Dr. Jeff Brock, CEO MedExtra
"There are a number of places [shady quasi-medical enterprises] that will take people with late-stage disease and 'give it a shot'."
"Sometimes there is a disingenuous promise from another [medical] centre [outside Canada]."
Terry Sullivan, health-policy professor, University of Toronto
And sometimes patients become impatient and look for treatment outside Canada. Aside from those interminable-seeming surgical wait times, often the type of treatment sought may be experimental in nature and not approved by Health Canada, from stem-cell therapies obtainable in Mexico, to multiple-sclerosis procedures in Poland whose actual merit in answering the medical-health needs of patients is questionable, or research does not support these procedures.
The Canadian medical community and the services provided are conventional in nature, services proven over time to be successful. In the United States there are fewer constraints where the medical system tends to be more entrepreneurial in the sense that often claims are made for successful interventions that are not merited by reality, but they tend to draw people in who believe they will be helped.
Dr. Sullivan with University of Toronto was a former Ontario Health Ministry official who argues from experience that the system used by Ontario in its health policies formulations is capable of adequately identifying cases deserving of funding. Michelle Fernandes who looked elsewhere than within Canada to solve her problem that resulted from an operation that had not been successful, disagrees.
She had been a director of research at a media firm, had run competitively in the Chicago marathon, taken part in 400-kilometre cycling events and was in generally fit health.She developed ankle bone spurs and an operation was scheduled in 2005. The surgeon inadvertently damaged a number of nerves leaving her in excruciating pain that left her little option but to leave her job since she was effectively bedridden for three years.
She was in so much pain that at age 47 and unable to sleep, she contemplated suicide. No Canadian specialists she consulted felt they could help her. And then she contacted a surgeon in the United States and made arrangements for surgeries to take place there. At a cost of $200,000. Little wonder it seems unfair to her that through no fault of her own, her health dreadfully impaired by a surgeon whose technique was lacking and yet the Ontario Health Ministry refuses to reimburse her.

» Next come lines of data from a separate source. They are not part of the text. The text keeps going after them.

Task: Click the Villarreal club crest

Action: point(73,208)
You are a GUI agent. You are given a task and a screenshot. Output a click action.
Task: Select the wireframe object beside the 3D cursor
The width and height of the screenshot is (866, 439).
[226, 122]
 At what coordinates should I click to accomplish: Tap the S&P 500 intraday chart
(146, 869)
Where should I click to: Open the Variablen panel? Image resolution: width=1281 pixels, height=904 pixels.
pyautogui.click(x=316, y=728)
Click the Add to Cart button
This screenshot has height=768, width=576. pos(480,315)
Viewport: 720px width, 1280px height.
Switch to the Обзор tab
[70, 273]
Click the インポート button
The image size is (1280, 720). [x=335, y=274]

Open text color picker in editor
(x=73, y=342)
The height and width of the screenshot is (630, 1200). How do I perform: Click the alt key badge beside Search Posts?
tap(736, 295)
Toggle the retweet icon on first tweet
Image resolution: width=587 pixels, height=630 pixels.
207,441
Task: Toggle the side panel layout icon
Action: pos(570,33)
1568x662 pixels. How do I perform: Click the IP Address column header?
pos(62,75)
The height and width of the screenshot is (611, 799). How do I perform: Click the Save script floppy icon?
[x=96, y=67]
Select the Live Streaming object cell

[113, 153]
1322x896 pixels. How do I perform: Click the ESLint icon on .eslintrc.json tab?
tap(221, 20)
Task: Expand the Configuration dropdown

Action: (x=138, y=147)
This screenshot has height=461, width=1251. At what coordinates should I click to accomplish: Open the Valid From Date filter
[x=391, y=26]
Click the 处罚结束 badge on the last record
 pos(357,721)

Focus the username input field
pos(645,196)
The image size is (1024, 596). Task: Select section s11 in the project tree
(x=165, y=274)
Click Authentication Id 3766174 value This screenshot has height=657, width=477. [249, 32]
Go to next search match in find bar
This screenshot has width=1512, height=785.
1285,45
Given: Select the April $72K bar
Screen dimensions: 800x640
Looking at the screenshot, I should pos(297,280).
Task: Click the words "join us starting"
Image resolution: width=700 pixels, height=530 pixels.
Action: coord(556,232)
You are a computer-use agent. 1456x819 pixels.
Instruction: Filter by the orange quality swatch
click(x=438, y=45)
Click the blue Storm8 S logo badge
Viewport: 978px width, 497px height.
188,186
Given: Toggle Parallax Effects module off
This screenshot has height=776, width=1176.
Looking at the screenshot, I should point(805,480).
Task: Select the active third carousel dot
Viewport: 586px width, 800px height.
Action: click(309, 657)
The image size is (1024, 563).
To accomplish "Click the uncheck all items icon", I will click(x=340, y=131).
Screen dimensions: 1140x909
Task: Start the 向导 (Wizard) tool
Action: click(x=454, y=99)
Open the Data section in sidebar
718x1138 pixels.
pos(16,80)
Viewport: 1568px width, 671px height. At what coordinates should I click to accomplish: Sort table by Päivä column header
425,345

A provincial appeal board upheld the government's position. When Canadians seek out health care in another country, the provinces are loathe to pay for services received. Patients are enjoined to seek official approval from the ministry for funding before undertaking a foreign medical service. Under the Health Ministry's rules foreign treatment must not be of an experimental nature and nor should the service be of a kind available in Canada.
In fact, the Ministry itself often sends patients outside Canada in reflection of any service gaps in the province. As for pre-authorization of payment for services received abroad, very few applications ever get approved, explained a former lawyer for the Ontario Health Insurance Program. And when patients appeal their OHIP denial of funding, the Health Services Appeal and Review Board turns down 82 percent of those cases.
Through her general practitioner Ms. Fernandes consulted "dozens and dozens" of specialists; neurosurgeons and orthopedic surgeons in Ontario and other provinces, to no avail, leading them to the conclusion they would be required to look for the needed help outside Canada.
In 2006 the first of ten surgeries took place for Ms. Fernandes with a peripheral-nerve specialist at Johns Hopkins University in Baltimore. Imaging was used to identify the location of the damaged nerves which were then removed one by one. Each time this occurred Fernandes' condition was improved.
Now, a doctor who had received training under one of the Johns Hopkins surgeons' collaborators is at the present time in practise in Toronto. And it is this practitioner whom Fernandes relied upon for her latest surgery, at medicare's expense.